#### Task directions:
Among the records below, which lines contain the string "Open"? Report them.
+++ Dataset content
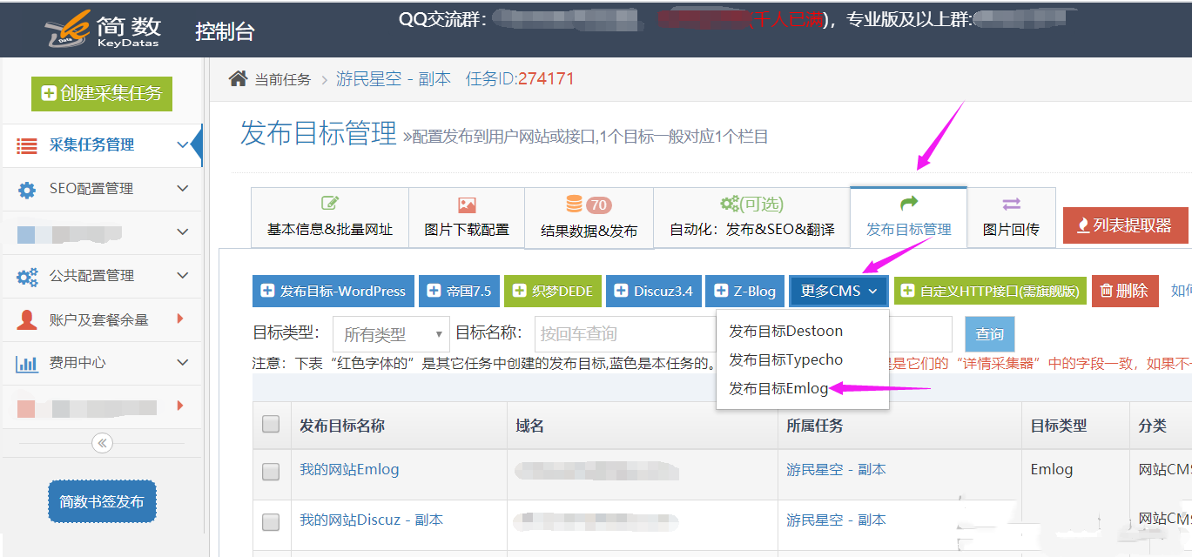Click the 创建采集任务 button
This screenshot has width=1192, height=557.
pyautogui.click(x=102, y=93)
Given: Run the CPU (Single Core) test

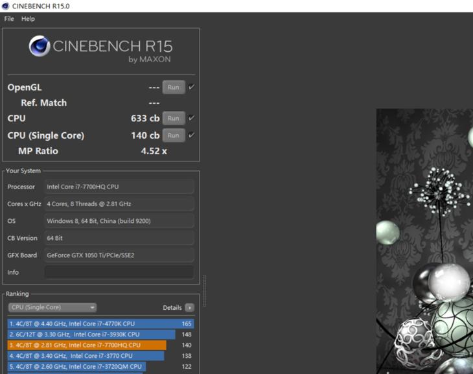Looking at the screenshot, I should point(173,135).
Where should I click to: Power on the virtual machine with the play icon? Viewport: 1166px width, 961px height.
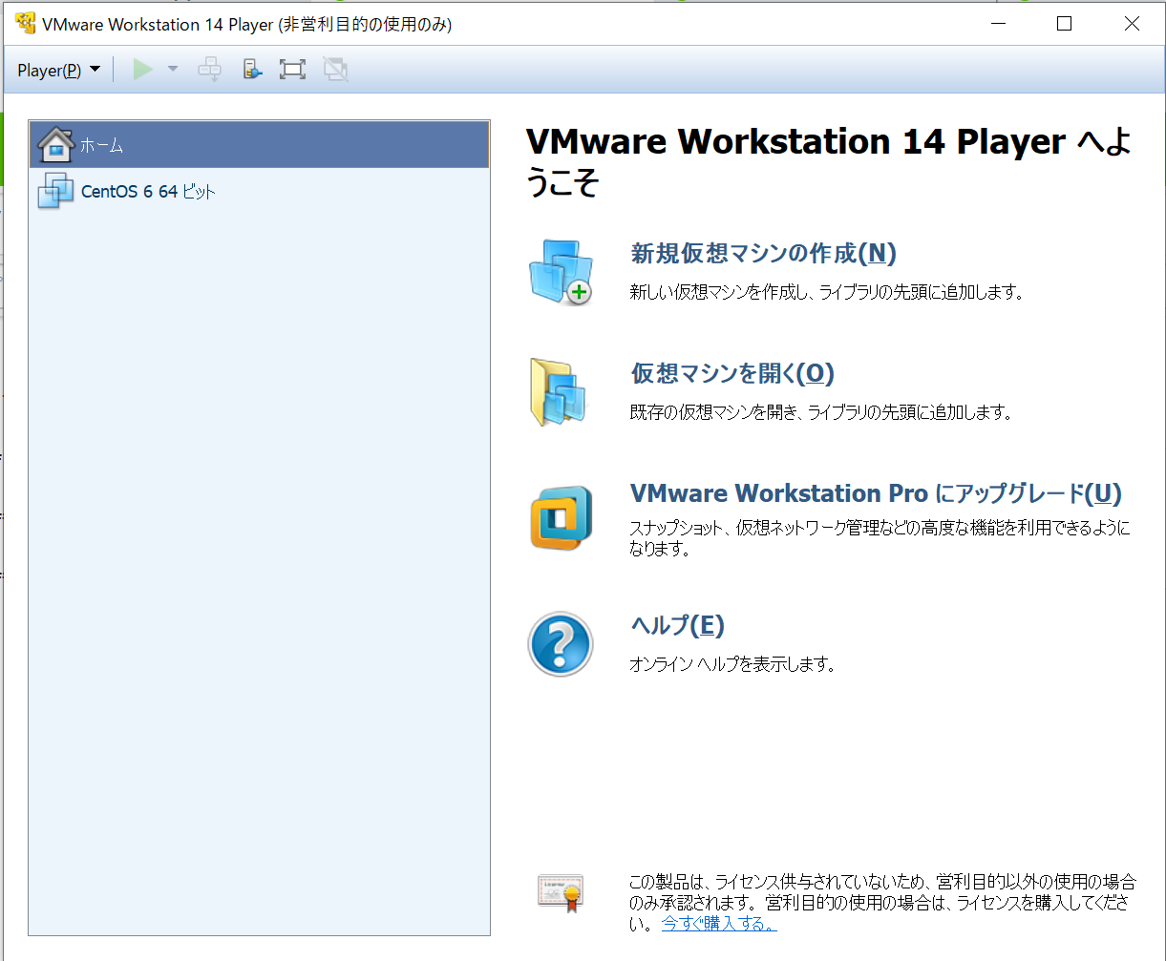pos(141,69)
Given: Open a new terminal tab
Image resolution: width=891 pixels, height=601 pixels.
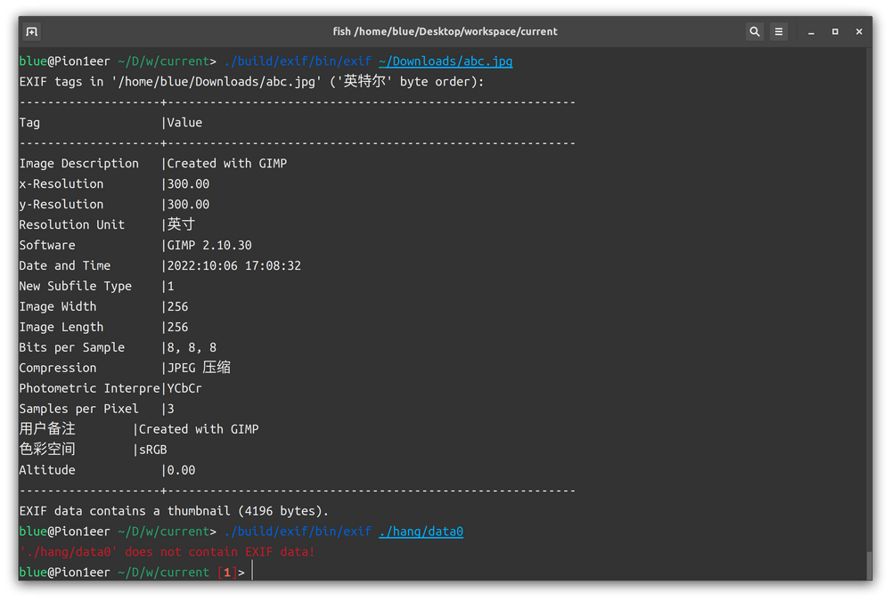Looking at the screenshot, I should tap(31, 31).
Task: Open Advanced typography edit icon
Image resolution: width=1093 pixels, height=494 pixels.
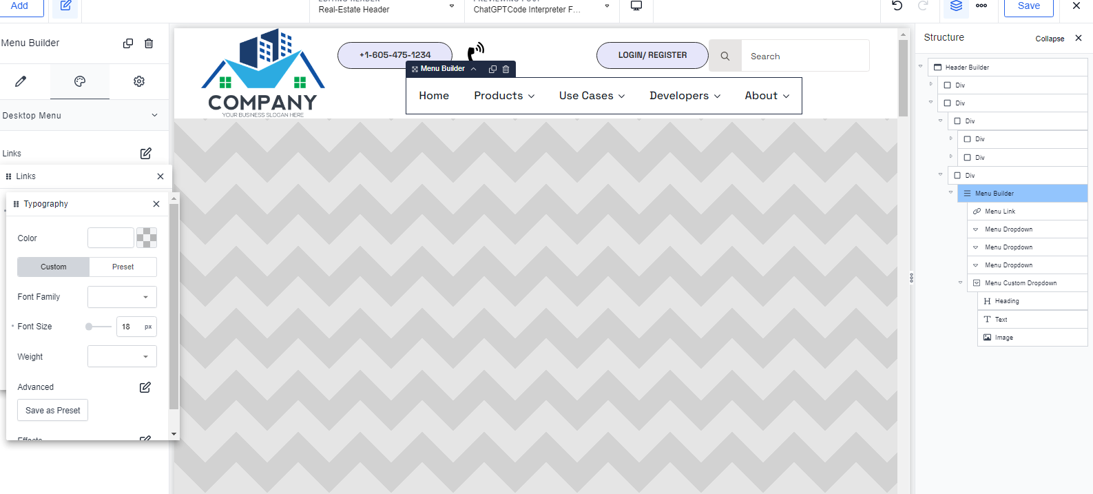Action: pos(145,387)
++++++
#### Expected answer:
Given: Open a new terminal tab
Task: Open Advanced typography edit icon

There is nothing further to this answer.